* [REQUEST A] According to the Pugachev judgment passage, how many trusts did the case concern, and where were they established?
* [REQUEST B] Reproduce everything in the Pugachev judgment passage from "On 11 October" down to "for further submissions).".
* [REQUEST C] Using the Pugachev judgment passage, mark each statement yes or no and quote the words that decide it: (i) The judgment was released on 11 October 2017. (ii) Mr Justice Birss ordered relief at once. (iii) The Deposit Insurance Agency is the liquidator of Mezhprom Bank.

* [SOURCE PASSAGE]
● ● ●

On 11 October 2017, the High Court released its latest judgment in the long running saga between Mezhprom Bank and its liquidator, the Deposit Insurance Agency (the "DIA"), and Russian businessman Mr Sergei Pugachev (also known as "Putin's banker").
The case[1] concerned five discretionary New Zealand trusts, in respect of which the High Court had previously ordered Mr Pugachev to provide disclosure. In a decision which might initially be of concern to individuals and trustees with a connection to or looking to establish a trust in Guernsey, Mr Justice Birss, presiding, ruled that the assets held by the trusts should be available for enforcement (albeit he declined to order relief and adjourned the matter for further submissions).
On the facts of this particular case, Birss J found that at all material times, Mr Pugachev:
"…regarded all the assets in these trusts as belonging to him and intended to retain ultimate control. The point of the trusts was not to cede control of his assets to someone else, it was to hide his control of them. In other words, Mr Pugachev intended to use the trusts as a pretence to mislead other people, by creating the appearance that the property did not belong to him when really it did" (paragraph 424).

● ● ●

(Dataset items)
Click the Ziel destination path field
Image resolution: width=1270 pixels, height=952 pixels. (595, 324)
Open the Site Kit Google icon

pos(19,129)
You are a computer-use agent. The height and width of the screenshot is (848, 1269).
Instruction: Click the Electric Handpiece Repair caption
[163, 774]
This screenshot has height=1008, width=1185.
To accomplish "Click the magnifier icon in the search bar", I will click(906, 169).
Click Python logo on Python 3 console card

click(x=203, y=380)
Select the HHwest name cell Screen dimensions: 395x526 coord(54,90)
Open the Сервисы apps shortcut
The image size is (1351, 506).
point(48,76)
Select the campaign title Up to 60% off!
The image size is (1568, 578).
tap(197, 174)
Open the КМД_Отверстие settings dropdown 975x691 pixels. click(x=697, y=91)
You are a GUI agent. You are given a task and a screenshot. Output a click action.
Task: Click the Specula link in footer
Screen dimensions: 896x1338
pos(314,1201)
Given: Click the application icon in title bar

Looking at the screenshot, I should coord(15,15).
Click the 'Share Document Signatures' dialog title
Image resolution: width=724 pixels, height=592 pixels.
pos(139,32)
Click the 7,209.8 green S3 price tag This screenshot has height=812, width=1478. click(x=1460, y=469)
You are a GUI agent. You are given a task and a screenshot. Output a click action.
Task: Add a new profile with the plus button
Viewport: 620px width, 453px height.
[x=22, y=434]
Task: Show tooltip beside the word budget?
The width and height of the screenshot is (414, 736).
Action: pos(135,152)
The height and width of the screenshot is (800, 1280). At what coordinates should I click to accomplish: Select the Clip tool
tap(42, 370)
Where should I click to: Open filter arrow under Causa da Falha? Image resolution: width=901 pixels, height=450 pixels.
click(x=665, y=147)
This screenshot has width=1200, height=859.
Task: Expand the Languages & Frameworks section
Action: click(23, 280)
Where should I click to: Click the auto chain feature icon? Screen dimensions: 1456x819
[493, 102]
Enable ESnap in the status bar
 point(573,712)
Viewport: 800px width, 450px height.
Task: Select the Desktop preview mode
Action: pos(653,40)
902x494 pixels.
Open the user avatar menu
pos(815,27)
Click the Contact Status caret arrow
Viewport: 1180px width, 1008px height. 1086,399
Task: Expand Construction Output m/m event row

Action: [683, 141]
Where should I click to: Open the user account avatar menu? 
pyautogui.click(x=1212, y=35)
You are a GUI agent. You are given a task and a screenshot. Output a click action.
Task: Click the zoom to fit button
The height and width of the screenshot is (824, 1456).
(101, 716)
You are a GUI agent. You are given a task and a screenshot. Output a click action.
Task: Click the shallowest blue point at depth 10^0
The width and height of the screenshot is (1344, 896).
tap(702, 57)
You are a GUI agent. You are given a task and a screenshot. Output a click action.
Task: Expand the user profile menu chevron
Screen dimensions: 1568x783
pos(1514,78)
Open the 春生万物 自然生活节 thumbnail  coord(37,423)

● ● ●

* [SOLUTION A] Five discretionary trusts, established in New Zealand.

* [SOLUTION B]
On 11 October 2017, the High Court released its latest judgment in the long running saga between Mezhprom Bank and its liquidator, the Deposit Insurance Agency (the "DIA"), and Russian businessman Mr Sergei Pugachev (also known as "Putin's banker").
The case[1] concerned five discretionary New Zealand trusts, in respect of which the High Court had previously ordered Mr Pugachev to provide disclosure. In a decision which might initially be of concern to individuals and trustees with a connection to or looking to establish a trust in Guernsey, Mr Justice Birss, presiding, ruled that the assets held by the trusts should be available for enforcement (albeit he declined to order relief and adjourned the matter for further submissions).

* [SOLUTION C]
(i) Yes: "On 11 October 2017, the High Court released its latest judgment"
(ii) No: "albeit he declined to order relief and adjourned the matter for further submissions"
(iii) Yes: "Mezhprom Bank and its liquidator, the Deposit Insurance Agency"